Scientists fear the weakening magnetic intensity inside the anomaly could malfunction or lead to short circuits in technological systems onboard satellites if they get struck by high-energy protons from the sun.
A growing concern for satellites
Though these hits may produce only low-level glitches, they could lead to significant data loss or even permanent damage to key components, forcing the satellite operators to shut down systems before spacecraft enter the anomaly zone routinely.
Yet, beyond the risks, researchers see the SAA as a valuable opportunity to probe the complexities of Earth’s magnetic field. “The magnetic field is actually a superposition of fields from many current sources,” explained geophysicist Terry Sabaka from NASA’s Goddard Space Flight Center in 2020.
“The magnetic field is a superposition of fields from many current sources,” geophysicist Terry Sabaka from NASA’s Goddard Space Flight Centre in Greenbelt, Maryland, said while explaining the phenomenon in 2020.
Scientists suggest that the anomaly may originate from the turbulent flow of molten iron in Earth’s outer core, deep beneath the surface. This churning motion generates electrical currents that shape the planet’s magnetic field—though not always in a perfectly uniform manner.
Situated roughly 2,900 kilometers (1,800 miles) beneath the African continent, a massive reservoir of dense rock—known as the African Large Low Shear Velocity Province—is believed to disrupt Earth’s magnetic field formation.
Credits: NASA’s Goddard Space Flight Center
This disturbance, combined with the tilt of the planet’s magnetic axis, contributes to the significant weakening observed in the region.
In 2020, NASA Goddard geophysicist and mathematician Weijia Kuang suggested that the South Atlantic Anomaly (SAA) could result from the weakening dominance of the dipole field in the region.
He explained that a localized field with reversed polarity appears to strengthen within the anomaly, significantly reducing the overall magnetic intensity compared to surrounding areas.
However, scientists are far from unraveling the mystery behind SAA and its implications. However, recent studies are providing fresh insights into this vast phenomenon.
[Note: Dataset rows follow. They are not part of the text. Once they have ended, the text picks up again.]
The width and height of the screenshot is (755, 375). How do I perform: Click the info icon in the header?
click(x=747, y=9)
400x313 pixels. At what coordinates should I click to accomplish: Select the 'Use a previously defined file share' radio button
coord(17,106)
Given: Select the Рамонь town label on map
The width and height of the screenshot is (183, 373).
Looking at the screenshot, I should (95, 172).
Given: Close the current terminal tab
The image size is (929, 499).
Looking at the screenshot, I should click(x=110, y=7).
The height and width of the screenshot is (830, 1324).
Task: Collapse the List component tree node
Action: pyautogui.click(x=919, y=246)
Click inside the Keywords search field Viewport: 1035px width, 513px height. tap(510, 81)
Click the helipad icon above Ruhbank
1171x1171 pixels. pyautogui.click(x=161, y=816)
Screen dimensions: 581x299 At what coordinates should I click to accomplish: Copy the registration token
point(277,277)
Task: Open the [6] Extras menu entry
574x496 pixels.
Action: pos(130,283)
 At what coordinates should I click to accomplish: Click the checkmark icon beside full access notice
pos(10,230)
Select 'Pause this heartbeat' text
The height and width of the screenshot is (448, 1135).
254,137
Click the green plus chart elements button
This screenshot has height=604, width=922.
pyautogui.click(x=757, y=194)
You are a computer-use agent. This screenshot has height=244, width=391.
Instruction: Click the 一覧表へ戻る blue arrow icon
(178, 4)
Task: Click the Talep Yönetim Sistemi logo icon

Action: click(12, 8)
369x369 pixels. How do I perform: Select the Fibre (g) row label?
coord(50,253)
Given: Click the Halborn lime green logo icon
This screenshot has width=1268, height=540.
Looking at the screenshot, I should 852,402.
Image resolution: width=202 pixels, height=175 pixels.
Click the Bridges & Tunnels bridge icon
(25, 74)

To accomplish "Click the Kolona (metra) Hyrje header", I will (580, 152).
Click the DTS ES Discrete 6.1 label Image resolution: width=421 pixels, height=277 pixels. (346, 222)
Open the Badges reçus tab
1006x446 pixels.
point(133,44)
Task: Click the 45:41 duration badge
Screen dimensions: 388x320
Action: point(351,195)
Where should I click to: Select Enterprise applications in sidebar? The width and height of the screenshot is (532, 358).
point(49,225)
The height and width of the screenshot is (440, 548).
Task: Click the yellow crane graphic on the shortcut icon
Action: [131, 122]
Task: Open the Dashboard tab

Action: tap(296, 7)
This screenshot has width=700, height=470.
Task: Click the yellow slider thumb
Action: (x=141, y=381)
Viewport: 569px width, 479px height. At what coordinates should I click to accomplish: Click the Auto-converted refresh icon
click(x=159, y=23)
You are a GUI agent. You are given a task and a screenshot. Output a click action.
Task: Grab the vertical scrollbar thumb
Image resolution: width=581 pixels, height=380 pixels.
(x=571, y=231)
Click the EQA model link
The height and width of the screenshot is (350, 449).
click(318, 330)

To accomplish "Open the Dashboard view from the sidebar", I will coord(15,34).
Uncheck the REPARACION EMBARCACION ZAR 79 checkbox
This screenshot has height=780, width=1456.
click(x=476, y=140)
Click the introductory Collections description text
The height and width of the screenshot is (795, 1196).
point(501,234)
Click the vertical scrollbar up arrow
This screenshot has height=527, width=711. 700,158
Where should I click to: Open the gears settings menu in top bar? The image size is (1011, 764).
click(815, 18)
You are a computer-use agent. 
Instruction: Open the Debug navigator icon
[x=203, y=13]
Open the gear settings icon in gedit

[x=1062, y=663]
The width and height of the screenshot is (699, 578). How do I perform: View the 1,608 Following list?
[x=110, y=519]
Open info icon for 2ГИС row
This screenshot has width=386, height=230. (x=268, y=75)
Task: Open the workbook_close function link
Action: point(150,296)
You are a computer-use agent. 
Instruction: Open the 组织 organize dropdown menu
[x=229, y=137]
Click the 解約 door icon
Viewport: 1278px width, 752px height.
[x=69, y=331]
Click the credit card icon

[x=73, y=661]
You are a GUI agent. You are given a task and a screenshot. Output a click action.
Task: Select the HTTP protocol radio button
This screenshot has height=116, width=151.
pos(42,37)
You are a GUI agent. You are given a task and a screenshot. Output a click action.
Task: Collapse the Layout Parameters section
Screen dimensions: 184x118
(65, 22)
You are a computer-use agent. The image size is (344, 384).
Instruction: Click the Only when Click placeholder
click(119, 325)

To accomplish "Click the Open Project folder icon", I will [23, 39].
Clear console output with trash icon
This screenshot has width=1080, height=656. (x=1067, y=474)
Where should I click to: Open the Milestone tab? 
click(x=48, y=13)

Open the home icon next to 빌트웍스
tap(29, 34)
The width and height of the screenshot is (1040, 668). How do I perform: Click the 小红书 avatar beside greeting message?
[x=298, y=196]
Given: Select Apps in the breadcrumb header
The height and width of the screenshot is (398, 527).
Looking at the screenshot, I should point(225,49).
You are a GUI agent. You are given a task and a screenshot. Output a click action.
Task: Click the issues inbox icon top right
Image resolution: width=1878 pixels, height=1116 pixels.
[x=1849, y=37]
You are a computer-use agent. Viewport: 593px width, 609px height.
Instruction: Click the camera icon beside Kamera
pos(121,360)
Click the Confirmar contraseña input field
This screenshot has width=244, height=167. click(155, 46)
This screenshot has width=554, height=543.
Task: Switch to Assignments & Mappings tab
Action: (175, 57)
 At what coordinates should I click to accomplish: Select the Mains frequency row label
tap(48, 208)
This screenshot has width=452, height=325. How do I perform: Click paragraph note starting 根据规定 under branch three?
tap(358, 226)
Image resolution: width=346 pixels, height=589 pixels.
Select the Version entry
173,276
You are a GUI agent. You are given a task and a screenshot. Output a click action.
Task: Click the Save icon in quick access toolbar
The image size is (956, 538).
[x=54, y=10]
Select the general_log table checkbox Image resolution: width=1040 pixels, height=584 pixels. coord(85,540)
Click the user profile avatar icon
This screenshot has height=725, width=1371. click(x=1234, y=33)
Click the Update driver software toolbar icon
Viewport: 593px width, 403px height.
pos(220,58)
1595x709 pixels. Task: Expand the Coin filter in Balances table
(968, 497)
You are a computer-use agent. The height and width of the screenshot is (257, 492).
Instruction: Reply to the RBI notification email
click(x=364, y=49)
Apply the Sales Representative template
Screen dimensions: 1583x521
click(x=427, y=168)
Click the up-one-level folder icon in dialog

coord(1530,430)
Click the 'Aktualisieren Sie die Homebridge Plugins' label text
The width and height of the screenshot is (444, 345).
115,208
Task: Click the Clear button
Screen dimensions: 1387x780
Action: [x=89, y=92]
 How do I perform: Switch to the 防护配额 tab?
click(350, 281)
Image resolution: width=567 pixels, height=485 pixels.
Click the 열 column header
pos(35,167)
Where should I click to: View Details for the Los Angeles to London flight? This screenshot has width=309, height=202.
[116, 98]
A shifting, evolving mystery
Recent studies reveal that the SAA is not static. A 2016 study led by NASA heliophysicist Ashley Greeley found that the anomaly gradually drifts—a finding later confirmed by CubeSat tracking in 2021.
But the movement is not its only peculiarity. In 2020, scientists discovered that the anomaly appears to split into two regions of minimum magnetic intensity, suggesting a more complex evolution than previously thought.
While its future implications remain unclear, evidence suggests the anomaly is not recent.
A study published in July 2020 indicated that similar magnetic disturbances may have occurred as far back as 11 million years ago, suggesting the SAA is not necessarily a precursor to a full-scale planetary magnetic field reversal—an event that occurs but only over hundreds of thousands of years.
More recently, a 2024 study revealed that the anomaly also influences auroras on Earth. With so many unanswered questions, continued observation is crucial.
As NASA scientist Terry Sabaka emphasized, the SAA changes over time, making ongoing monitoring essential for refining models and predictions.